:: Brief ::
Copy every line of the entries below word for word, leaving nothing out and changing nothing.

# Given data start

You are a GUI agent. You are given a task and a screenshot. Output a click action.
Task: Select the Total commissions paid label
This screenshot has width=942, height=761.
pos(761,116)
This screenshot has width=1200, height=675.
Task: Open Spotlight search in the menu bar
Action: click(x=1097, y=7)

# Given data end

:: Solution below ::
You are a GUI agent. You are given a task and a screenshot. Output a click action.
Task: Select the Total commissions paid label
This screenshot has width=942, height=761.
pos(761,116)
This screenshot has width=1200, height=675.
Task: Open Spotlight search in the menu bar
Action: click(x=1097, y=7)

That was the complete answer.